Exercise brief: Transcribe the records in their entirety, exactly as given.

Provided information:
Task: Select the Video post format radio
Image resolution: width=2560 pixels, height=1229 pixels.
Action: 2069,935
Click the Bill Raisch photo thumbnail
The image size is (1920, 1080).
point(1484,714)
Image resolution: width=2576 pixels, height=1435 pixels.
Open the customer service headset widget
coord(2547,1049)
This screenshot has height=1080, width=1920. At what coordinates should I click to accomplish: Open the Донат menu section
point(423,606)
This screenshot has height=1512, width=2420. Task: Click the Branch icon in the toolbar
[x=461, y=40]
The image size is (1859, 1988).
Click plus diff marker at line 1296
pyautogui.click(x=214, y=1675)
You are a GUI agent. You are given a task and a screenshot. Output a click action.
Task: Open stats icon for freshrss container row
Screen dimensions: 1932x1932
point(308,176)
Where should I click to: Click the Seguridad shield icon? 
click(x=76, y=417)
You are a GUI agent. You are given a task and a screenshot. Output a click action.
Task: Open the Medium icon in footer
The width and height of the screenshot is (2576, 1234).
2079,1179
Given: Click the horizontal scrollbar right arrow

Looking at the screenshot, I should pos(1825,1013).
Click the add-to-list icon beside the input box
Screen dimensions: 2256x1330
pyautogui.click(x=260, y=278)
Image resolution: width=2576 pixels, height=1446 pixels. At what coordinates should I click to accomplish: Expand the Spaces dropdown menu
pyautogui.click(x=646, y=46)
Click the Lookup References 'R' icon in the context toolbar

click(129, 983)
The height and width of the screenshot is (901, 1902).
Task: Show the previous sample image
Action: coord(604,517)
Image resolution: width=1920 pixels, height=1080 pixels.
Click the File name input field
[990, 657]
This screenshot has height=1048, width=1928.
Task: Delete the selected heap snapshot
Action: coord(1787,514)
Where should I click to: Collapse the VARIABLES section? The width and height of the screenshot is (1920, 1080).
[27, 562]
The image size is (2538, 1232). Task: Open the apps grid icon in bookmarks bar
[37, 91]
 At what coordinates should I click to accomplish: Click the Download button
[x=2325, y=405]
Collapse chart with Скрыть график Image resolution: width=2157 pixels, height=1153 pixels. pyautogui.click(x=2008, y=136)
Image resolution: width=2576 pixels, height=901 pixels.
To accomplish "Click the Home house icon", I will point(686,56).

Exercise output:
Task: Select the Video post format radio
Image resolution: width=2560 pixels, height=1229 pixels.
Action: 2069,935
Click the Bill Raisch photo thumbnail
The image size is (1920, 1080).
point(1484,714)
Image resolution: width=2576 pixels, height=1435 pixels.
Open the customer service headset widget
coord(2547,1049)
This screenshot has height=1080, width=1920. At what coordinates should I click to accomplish: Open the Донат menu section
point(423,606)
This screenshot has height=1512, width=2420. Task: Click the Branch icon in the toolbar
[x=461, y=40]
The image size is (1859, 1988).
Click plus diff marker at line 1296
pyautogui.click(x=214, y=1675)
You are a GUI agent. You are given a task and a screenshot. Output a click action.
Task: Open stats icon for freshrss container row
Screen dimensions: 1932x1932
point(308,176)
Where should I click to: Click the Seguridad shield icon? 
click(x=76, y=417)
You are a GUI agent. You are given a task and a screenshot. Output a click action.
Task: Open the Medium icon in footer
The width and height of the screenshot is (2576, 1234).
2079,1179
Given: Click the horizontal scrollbar right arrow

Looking at the screenshot, I should pos(1825,1013).
Click the add-to-list icon beside the input box
Screen dimensions: 2256x1330
pyautogui.click(x=260, y=278)
Image resolution: width=2576 pixels, height=1446 pixels. At what coordinates should I click to accomplish: Expand the Spaces dropdown menu
pyautogui.click(x=646, y=46)
Click the Lookup References 'R' icon in the context toolbar

click(129, 983)
The height and width of the screenshot is (901, 1902).
Task: Show the previous sample image
Action: coord(604,517)
Image resolution: width=1920 pixels, height=1080 pixels.
Click the File name input field
[990, 657]
This screenshot has height=1048, width=1928.
Task: Delete the selected heap snapshot
Action: coord(1787,514)
Where should I click to: Collapse the VARIABLES section? The width and height of the screenshot is (1920, 1080).
[27, 562]
The image size is (2538, 1232). Task: Open the apps grid icon in bookmarks bar
[37, 91]
 At what coordinates should I click to accomplish: Click the Download button
[x=2325, y=405]
Collapse chart with Скрыть график Image resolution: width=2157 pixels, height=1153 pixels. pyautogui.click(x=2008, y=136)
Image resolution: width=2576 pixels, height=901 pixels.
To accomplish "Click the Home house icon", I will point(686,56).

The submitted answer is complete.